Sambil berurai air mata, Fatmawati bersujud menciumi kedua kaki Inggit.
Dengan terbata-bata, Fatmawati meminta maaf karena telah menjalin tali kasih dan menikah dengan Sukarno. Bagi Fatmawati, kehendaknya menemui mantan ibu angkatnya Inggit, seolah menjadi penyuci diri.
Pada 14 Mei 1980 Fatmawati meninggal dunia karena serangan jantung ketika dalam perjalanan pulang umroh dari Mekah, lalu dimakamkan di Karet Bivak, Jakarta.
Dari Fatmawati, Soekarno mendapatkan lima orang anak. Guntur Soekarnoputra, Megawati Soekarnoputri, Rachmawati Soekarnoputri, Sukmawati Soekarnoputri, dan Guruh Soekarnoputra.
Ucapan Soekarno kepada Fatmawati : (1943 – 1956)

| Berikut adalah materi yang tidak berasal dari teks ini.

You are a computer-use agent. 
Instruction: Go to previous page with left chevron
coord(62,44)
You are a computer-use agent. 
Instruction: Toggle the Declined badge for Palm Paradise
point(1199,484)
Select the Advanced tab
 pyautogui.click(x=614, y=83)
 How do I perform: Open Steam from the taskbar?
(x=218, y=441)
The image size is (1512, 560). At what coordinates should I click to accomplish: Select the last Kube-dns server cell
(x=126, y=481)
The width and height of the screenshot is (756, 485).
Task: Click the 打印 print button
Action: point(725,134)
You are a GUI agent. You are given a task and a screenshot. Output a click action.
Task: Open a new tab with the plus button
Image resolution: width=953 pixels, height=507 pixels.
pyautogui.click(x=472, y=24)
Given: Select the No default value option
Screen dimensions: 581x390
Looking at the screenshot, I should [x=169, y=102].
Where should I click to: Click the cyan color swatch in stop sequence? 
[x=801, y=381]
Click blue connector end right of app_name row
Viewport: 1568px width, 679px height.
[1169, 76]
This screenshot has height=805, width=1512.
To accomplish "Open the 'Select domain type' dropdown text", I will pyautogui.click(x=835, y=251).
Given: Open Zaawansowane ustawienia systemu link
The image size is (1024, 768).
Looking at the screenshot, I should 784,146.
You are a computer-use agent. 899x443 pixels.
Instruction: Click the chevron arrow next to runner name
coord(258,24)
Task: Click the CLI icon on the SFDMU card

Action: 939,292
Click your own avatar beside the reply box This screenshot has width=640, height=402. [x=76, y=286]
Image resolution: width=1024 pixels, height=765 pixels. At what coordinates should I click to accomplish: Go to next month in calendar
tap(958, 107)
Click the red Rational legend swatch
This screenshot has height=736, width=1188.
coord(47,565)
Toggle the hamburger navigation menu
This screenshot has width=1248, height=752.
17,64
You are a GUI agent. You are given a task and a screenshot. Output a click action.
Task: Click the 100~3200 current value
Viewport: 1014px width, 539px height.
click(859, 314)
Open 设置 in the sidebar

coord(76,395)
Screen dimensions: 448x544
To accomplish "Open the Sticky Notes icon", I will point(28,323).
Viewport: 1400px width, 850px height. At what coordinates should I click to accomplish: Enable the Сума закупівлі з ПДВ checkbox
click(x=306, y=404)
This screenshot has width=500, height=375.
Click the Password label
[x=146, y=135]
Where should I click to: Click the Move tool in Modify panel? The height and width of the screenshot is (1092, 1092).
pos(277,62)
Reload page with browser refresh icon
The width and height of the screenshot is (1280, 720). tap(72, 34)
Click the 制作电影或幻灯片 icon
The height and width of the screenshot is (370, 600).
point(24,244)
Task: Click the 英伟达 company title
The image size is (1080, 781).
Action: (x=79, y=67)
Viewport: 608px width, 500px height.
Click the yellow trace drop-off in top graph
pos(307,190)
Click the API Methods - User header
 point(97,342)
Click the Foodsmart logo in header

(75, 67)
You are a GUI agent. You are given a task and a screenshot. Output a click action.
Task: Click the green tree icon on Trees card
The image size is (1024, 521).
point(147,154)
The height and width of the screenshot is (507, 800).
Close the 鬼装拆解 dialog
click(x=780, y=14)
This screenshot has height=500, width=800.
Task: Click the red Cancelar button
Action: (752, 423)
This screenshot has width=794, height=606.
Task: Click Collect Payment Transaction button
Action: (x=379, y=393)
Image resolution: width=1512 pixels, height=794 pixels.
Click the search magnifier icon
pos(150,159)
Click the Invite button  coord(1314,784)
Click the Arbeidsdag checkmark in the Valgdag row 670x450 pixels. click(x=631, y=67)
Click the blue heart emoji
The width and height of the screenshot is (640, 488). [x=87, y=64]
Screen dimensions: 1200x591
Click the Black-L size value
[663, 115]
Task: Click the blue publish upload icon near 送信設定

“Engkau menjadi terang dimataku. Kau yang akan memungkinkan aku melanjutkan perdjuanganku yang maha dahsyat.”
Ini Permintaan Seorang Teman tentang ke 9 Isteri Sukarno yg diakui Negara
.ISTRI KEEMPAT SOEKARNO.
Hartini adalah wanita setia yang sempat mengisi hidup Soekarno. Hartini lahir di Ponorogo, Jawa Timur, 20 September 1924. Ayahnya Osan adalah pegawai Departemen Kehutanan yang rutin berpindah kota. Hartini menamatkan SD di Malang dan beliau diangkat anak oleh keluarga Oesman di Bandung. Hartini melanjutkan pendidikan di Nijheidschool (Sekolah Kepandaian Putri) Bandung. Hartini menamatkan SMP dan SMU di Bandung. Hartini remaja dikenal cantik, dan Hartini muda menikahi Dr.Suwondo dan menetap di Salatiga yg menghadirkan 5 putra & putri. Status Hartini yg masih menjadi isteri Dr Suwondo tidak menyurutkan niat Sukarno untuk memikatnya. Hubungan surat menyurat diantara mereka terjadi tanpa sepengetahuan Dr Suwondo maupun Fatmawati. Sukarno menggunakan nama samaran Srihana. Beberapa sumber mengatakan Dr. Suwondo ditekan pihak tertentu untuk menceraikan Hartini, bahkan Dr Suwondo harus mendekam dipenjara untuk itu. Akhirnya Dr Suwondo resmi menceraikan Hartini dengan membawa ke 5 anak-anaknya tanpa ibu yg mendampingi mereka.
Hartini resmi dipinang oleh sang proklamator pada 1953, Hartini berumur 29 tahun dan berstatus janda lima anak. Dua hari setelah Guruh Soekarno Putra lahir, tanggal 15 Januari 1953, Soekarno meminta izin Fatmawati untuk menikahi Hartini.
Kepada Tempo edisi 22 September 1999 lalu, Hartini menepis tudingan publik bahwa dirinya telah merebut Bung Karno dari Fatmawati. Untuk bersedia menerima pinangan Bung Karno yang bertubi-tubi, dia harus membayarnya dengan amat mahal. Sebab, hampir semua media dan aktivis perempuan kala itu menyudutkan dirinya, dan lebih membela Fatmawati.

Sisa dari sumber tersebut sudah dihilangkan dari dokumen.